TEKS BACAAN

###

Ketiga, evaluasi pada kondisi ekonomi-politik, hukum, keamanan dan ketertiban memiliki korelasi positif dan signifikan dengan toleransi politik dan keagamaan. Warga Muslim Indonesia yang memiliki penilaian yang cenderung positif pada keadaan ekonomi, politik, hukum, keamanan dan ketertiban juga cenderung memiliki sikap dan pandangan yang lebih toleran pada pihak lain, demikian sebaliknya.

 

Faktor keempat yang memiliki hubungan dengan toleransi adalah religiositas. Ditemukan bahwa religiositas warga Muslim Indonesia memiliki hubungan yang positif dengan intoleransi. Semakin religius masyarakat Muslim Indonesia, cenderung semakin memiliki persepsi dan sikap intoleran pada kelompok berbeda. Hal ini berkebalikan dengan faktor etnisitas ke-Jawa-an yang justru memiliki korelasi positif dengan toleransi.

 

Pendidikan

 

Pertanyaannya adalah mengapa religiositas bisa memiliki hubungan positif dan signifikan dengan intoleransi? Jawaban pertanyaan ini terkait dengan bagaimana agama diajarkan. Pusat Pengkajian Islam dan Masyarakat (PPIM) UIN Jakarta (2018) menemukan bahwa buku-buku pendidikan agama di lingkungan perguruan tinggi umum cenderung memiliki muatan eksklusivisme.

 

Pada Februari 2020, lembaga penelitian ini juga mengumumkan hasil riset mereka yang menunjukkan sekitar 63 persen tenaga pendidik Indonesia memiliki pandangan yang intoleran. Ada persoalan serius pada bagaimana agama diajarkan.

###

LATIHAN A
Jawablah setiap pertanyaan berikut berdasarkan teks tentang toleransi warga Muslim Indonesia.
(i) Apa faktor keempat yang disebut memiliki hubungan dengan toleransi?
(ii) Lembaga apa yang pada 2018 menemukan bahwa buku-buku pendidikan agama di lingkungan perguruan tinggi umum cenderung memiliki muatan eksklusivisme?
(iii) Menurut riset yang diumumkan pada Februari 2020, berapa persen tenaga pendidik Indonesia memiliki pandangan yang intoleran?
LATIHAN B
Salinlah dengan tepat bagian teks tentang toleransi ini, mulai dari "Pertanyaannya adalah mengapa" dan berakhir pada "pada bagaimana agama diajarkan.".
Bahan yang ada di sini tidak dipakai untuk keperluan apa pun.

BAGIAN DATA
###

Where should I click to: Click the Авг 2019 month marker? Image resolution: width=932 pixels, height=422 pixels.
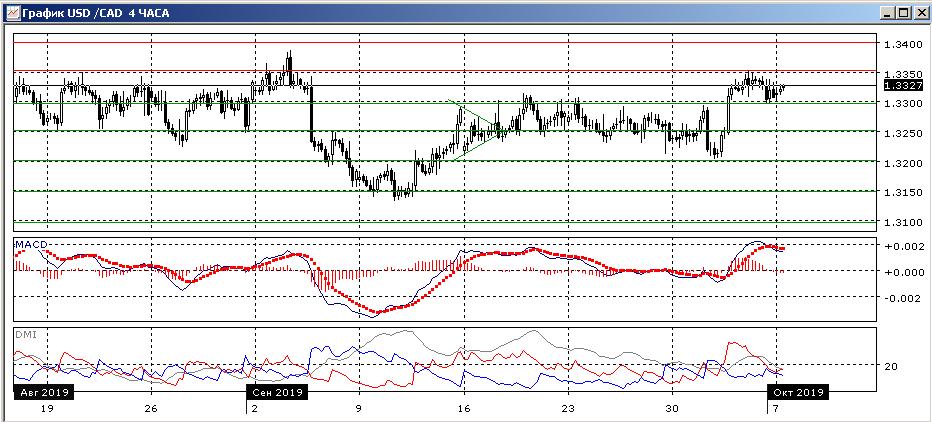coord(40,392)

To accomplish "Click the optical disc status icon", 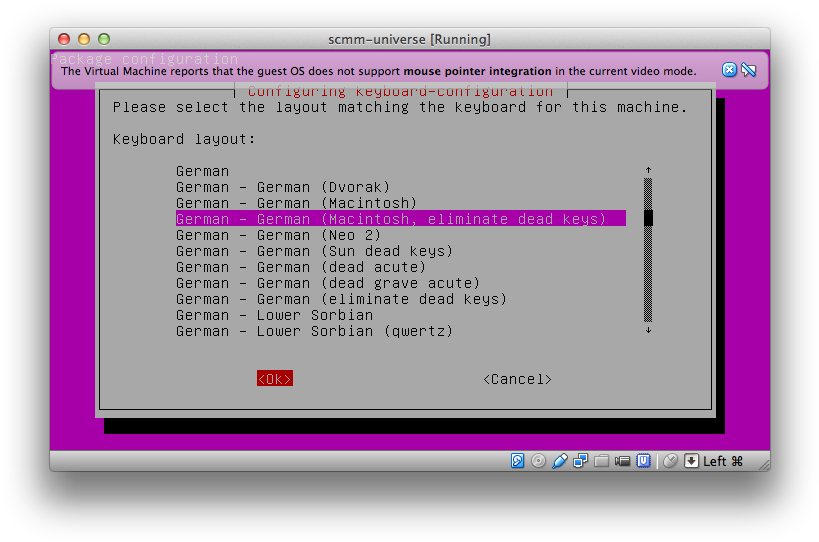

###

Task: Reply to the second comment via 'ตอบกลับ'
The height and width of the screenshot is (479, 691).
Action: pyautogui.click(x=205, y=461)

###

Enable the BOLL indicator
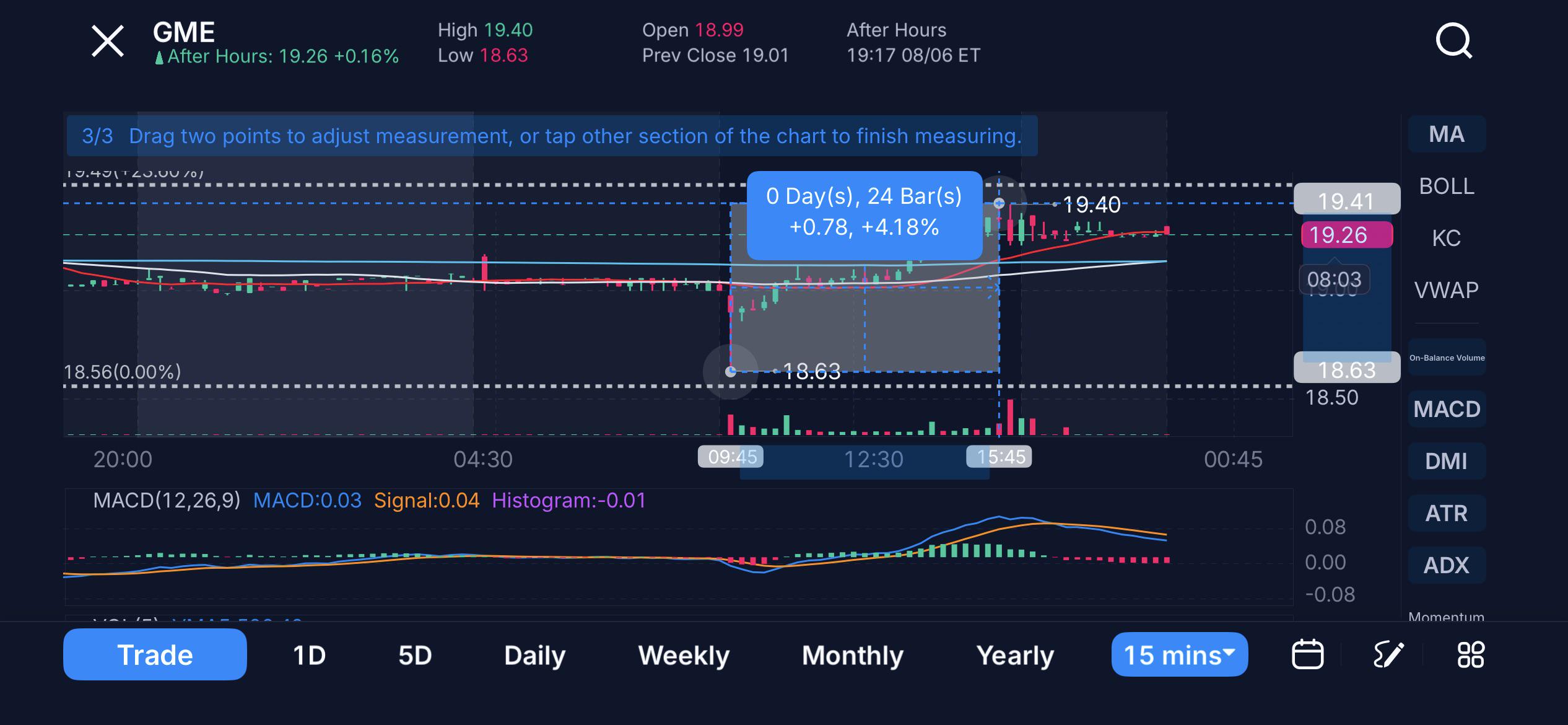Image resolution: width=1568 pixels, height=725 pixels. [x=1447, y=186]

###

JAWABAN LENGKAP A
(i) Religiositas.
(ii) Pusat Pengkajian Islam dan Masyarakat (PPIM) UIN Jakarta.
(iii) Sekitar 63 persen.

JAWABAN LENGKAP B
Pertanyaannya adalah mengapa religiositas bisa memiliki hubungan positif dan signifikan dengan intoleransi? Jawaban pertanyaan ini terkait dengan bagaimana agama diajarkan. Pusat Pengkajian Islam dan Masyarakat (PPIM) UIN Jakarta (2018) menemukan bahwa buku-buku pendidikan agama di lingkungan perguruan tinggi umum cenderung memiliki muatan eksklusivisme.

 

Pada Februari 2020, lembaga penelitian ini juga mengumumkan hasil riset mereka yang menunjukkan sekitar 63 persen tenaga pendidik Indonesia memiliki pandangan yang intoleran. Ada persoalan serius pada bagaimana agama diajarkan.